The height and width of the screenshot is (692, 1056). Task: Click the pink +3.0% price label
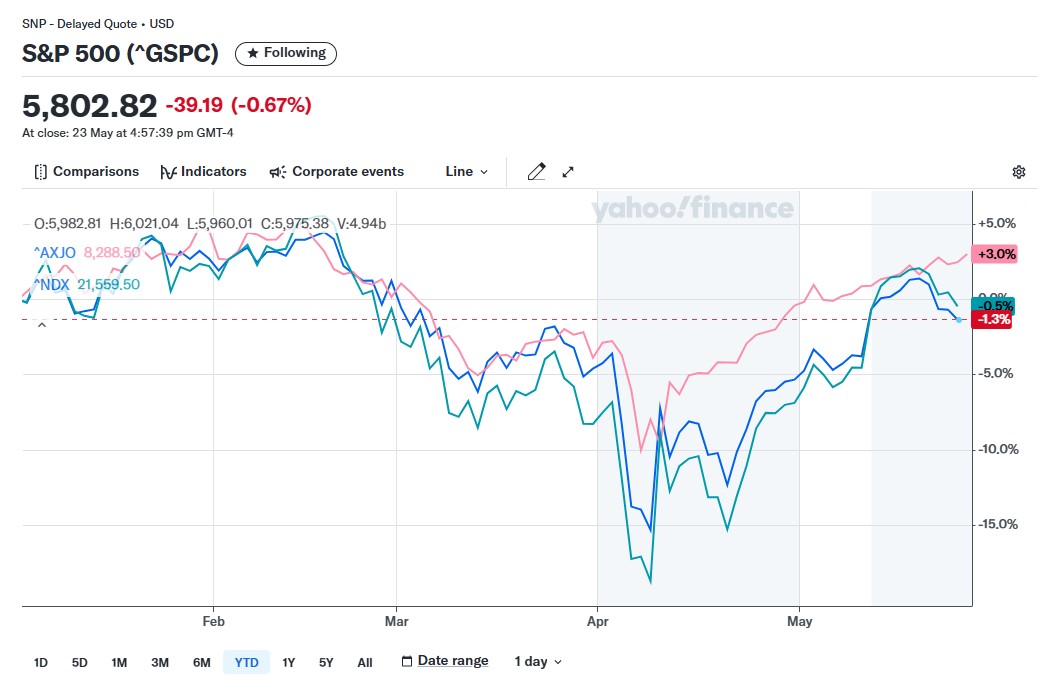pyautogui.click(x=998, y=255)
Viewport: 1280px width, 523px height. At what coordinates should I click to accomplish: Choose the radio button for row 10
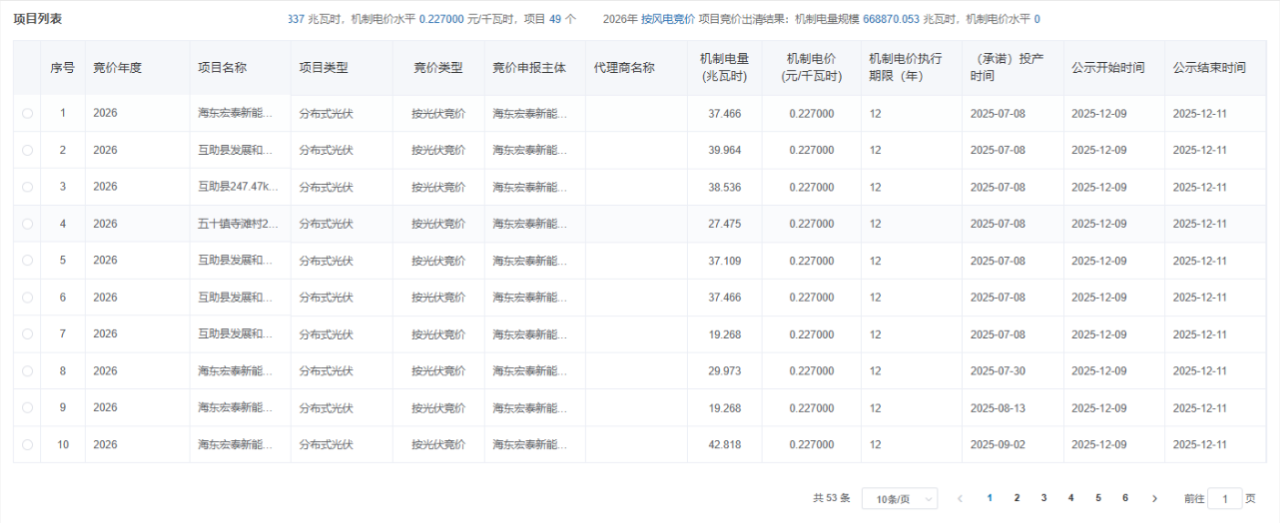tap(27, 445)
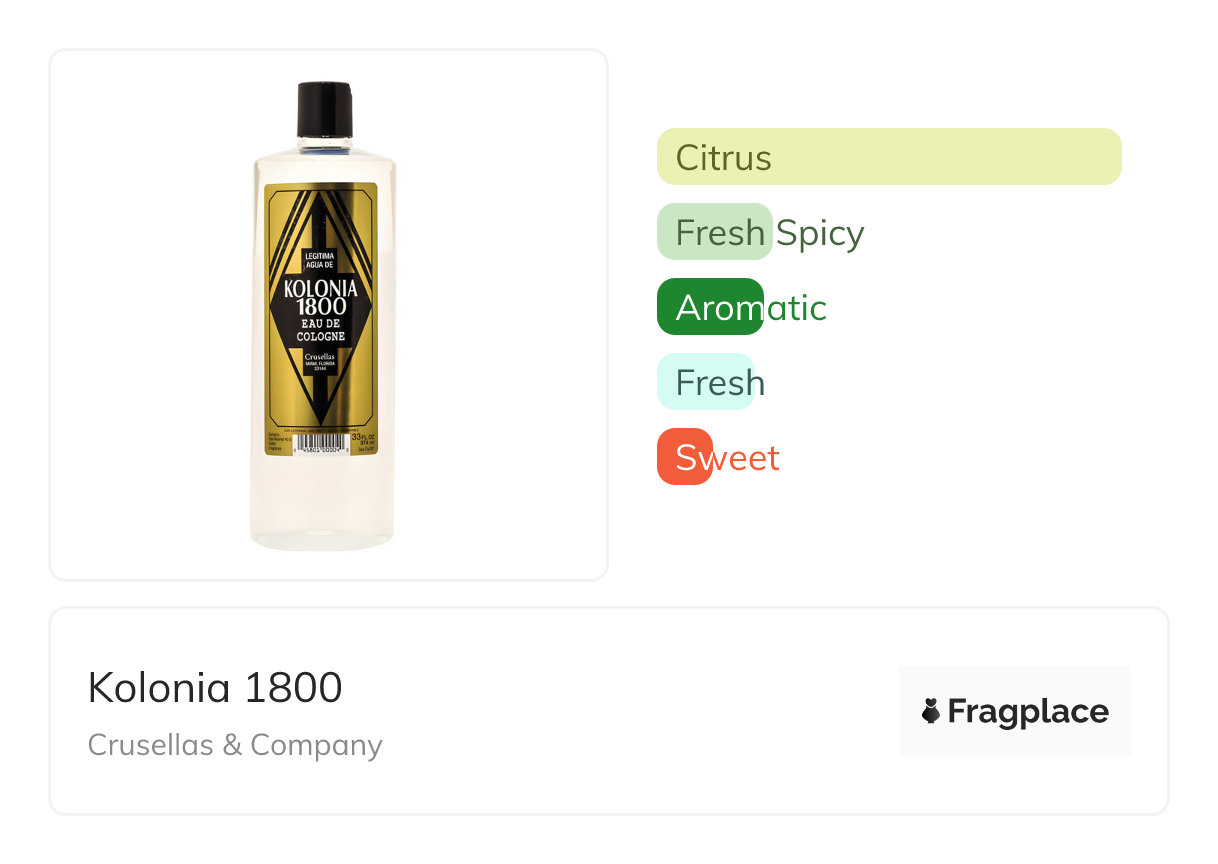Click the Fragplace perfume bottle logo icon
This screenshot has height=864, width=1218.
click(x=930, y=711)
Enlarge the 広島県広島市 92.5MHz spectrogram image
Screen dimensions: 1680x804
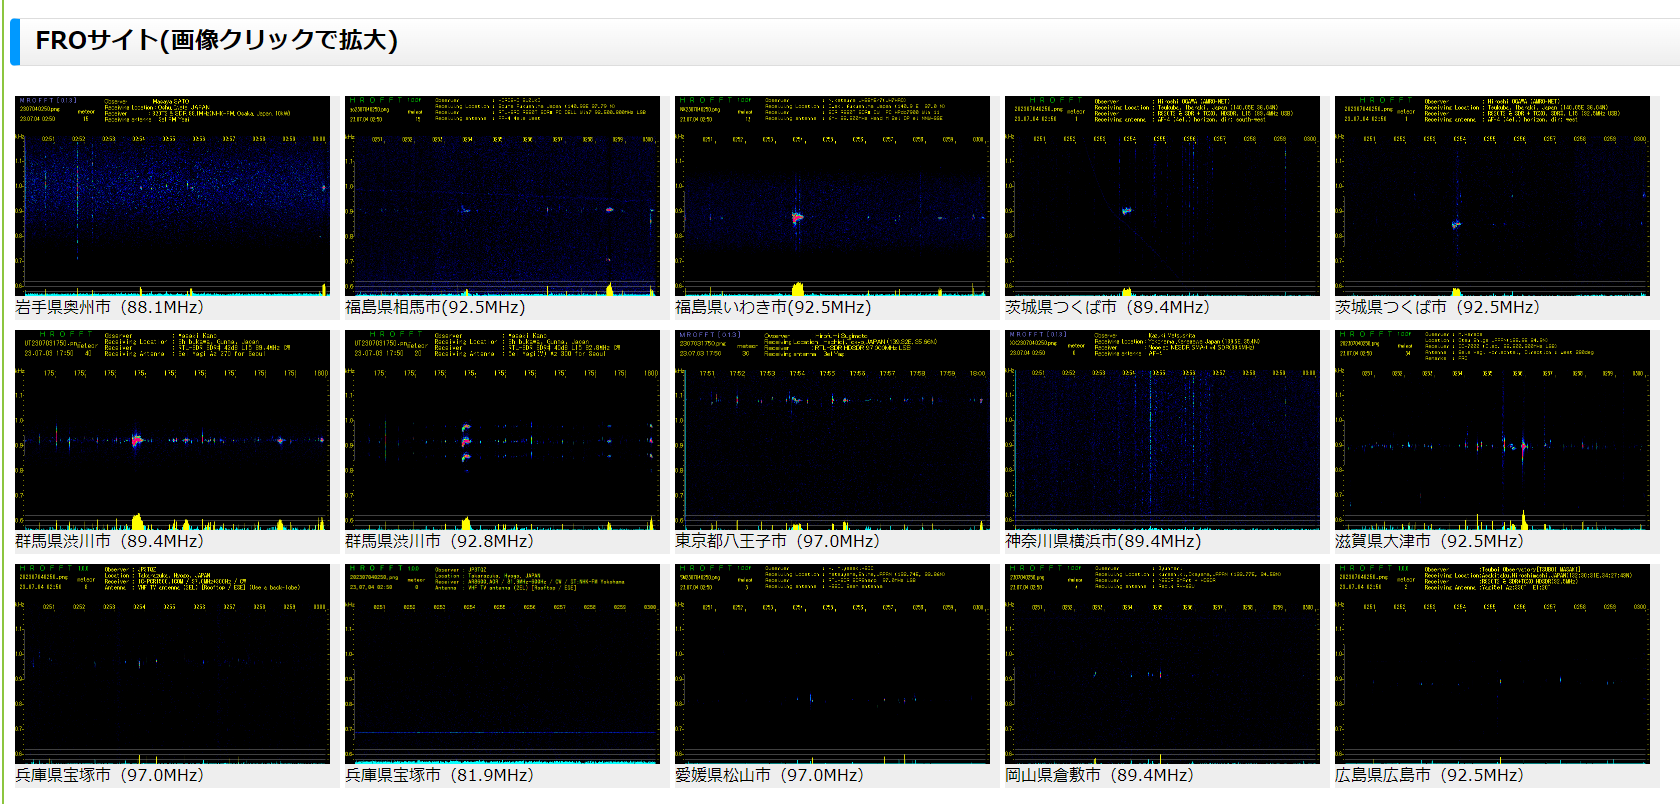click(x=1492, y=664)
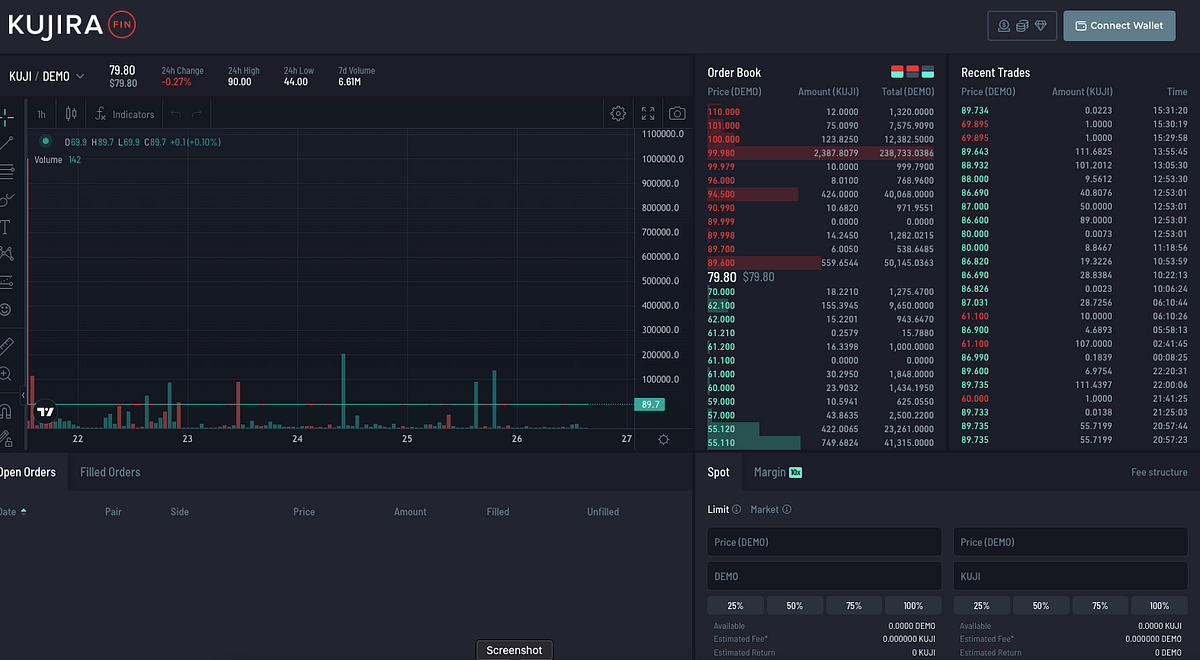Select the text annotation tool
This screenshot has height=660, width=1200.
click(6, 227)
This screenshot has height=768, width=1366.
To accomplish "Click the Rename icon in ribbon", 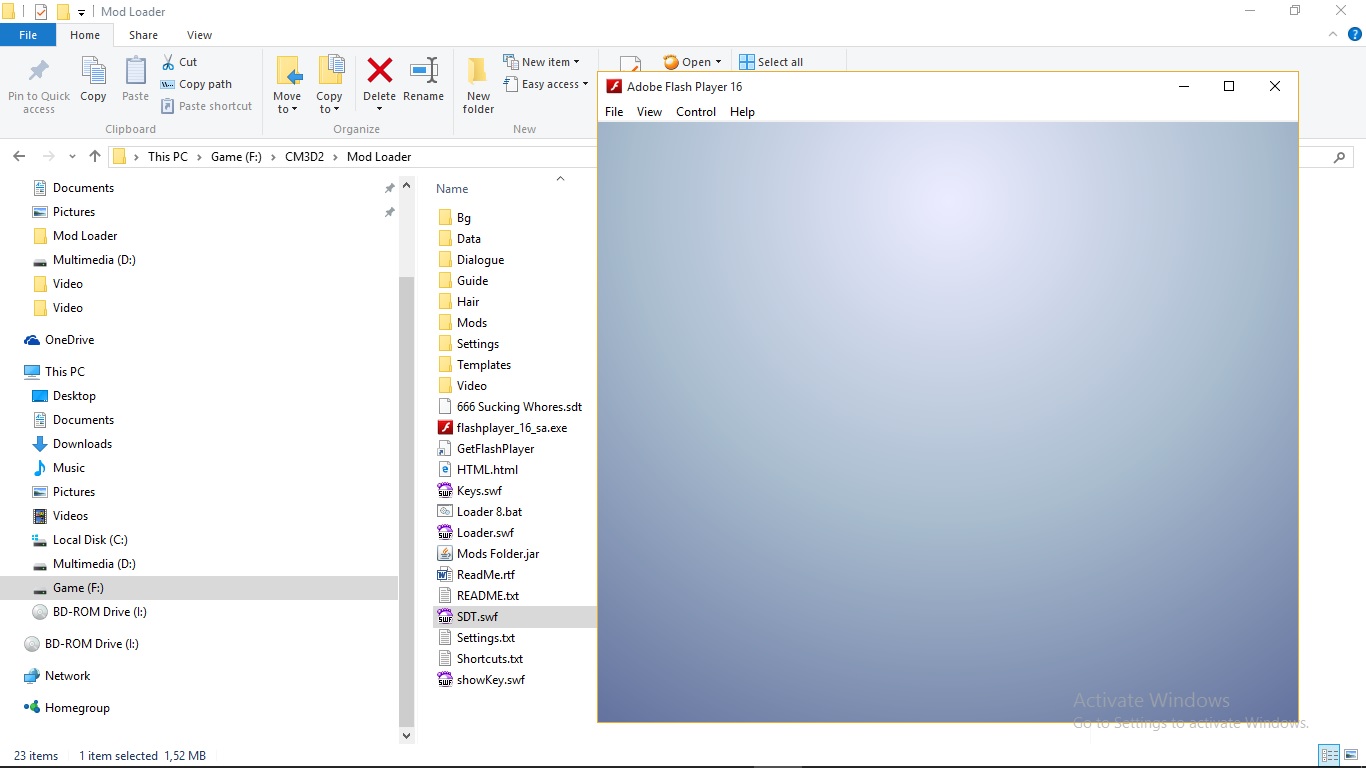I will pyautogui.click(x=423, y=72).
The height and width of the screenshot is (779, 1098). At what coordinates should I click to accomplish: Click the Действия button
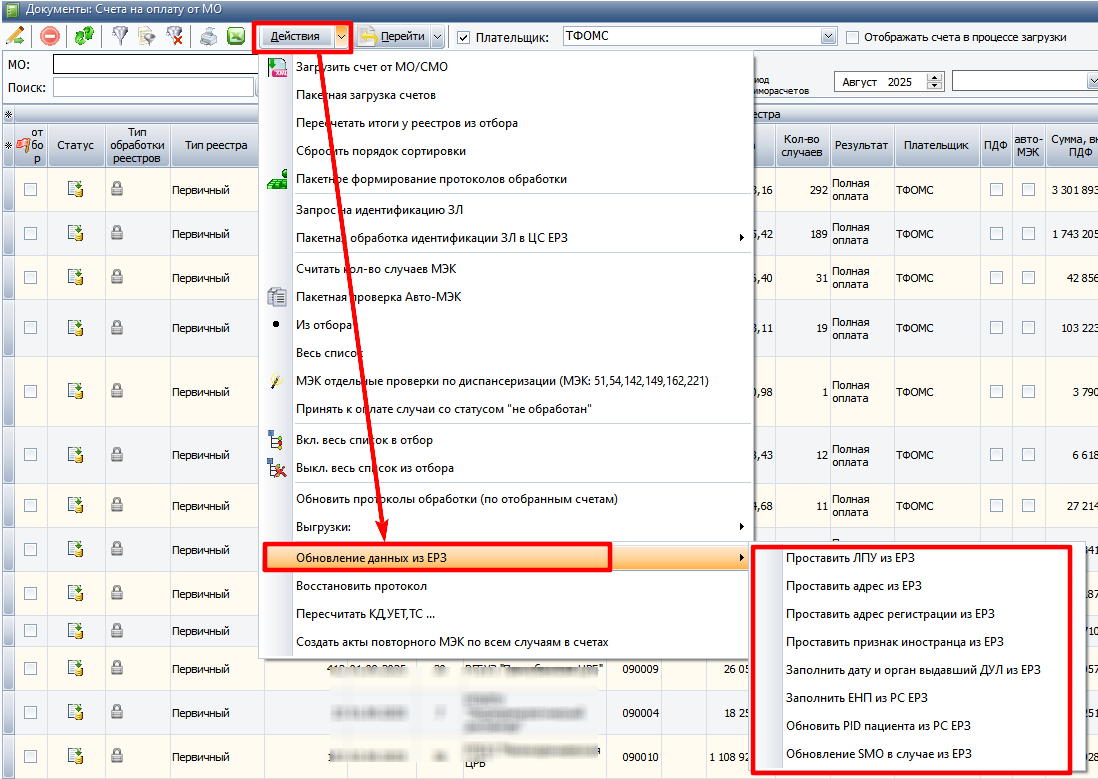pos(295,37)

#####

Look back at the data above, then output exactly the lines from the line holding "Viewport: 1280px width, 523px" up to and including the line holding "Enlarge the 広島県広島市 92.5MHz spectrogram image". Leave out the pictures.

■ Result
Viewport: 1280px width, 523px height. At what coordinates should I click to accomplish: Choose the radio button for row 10
tap(27, 445)
Click the Fragplace perfume bottle logo icon
This screenshot has height=864, width=1218.
click(x=930, y=711)
Enlarge the 広島県広島市 92.5MHz spectrogram image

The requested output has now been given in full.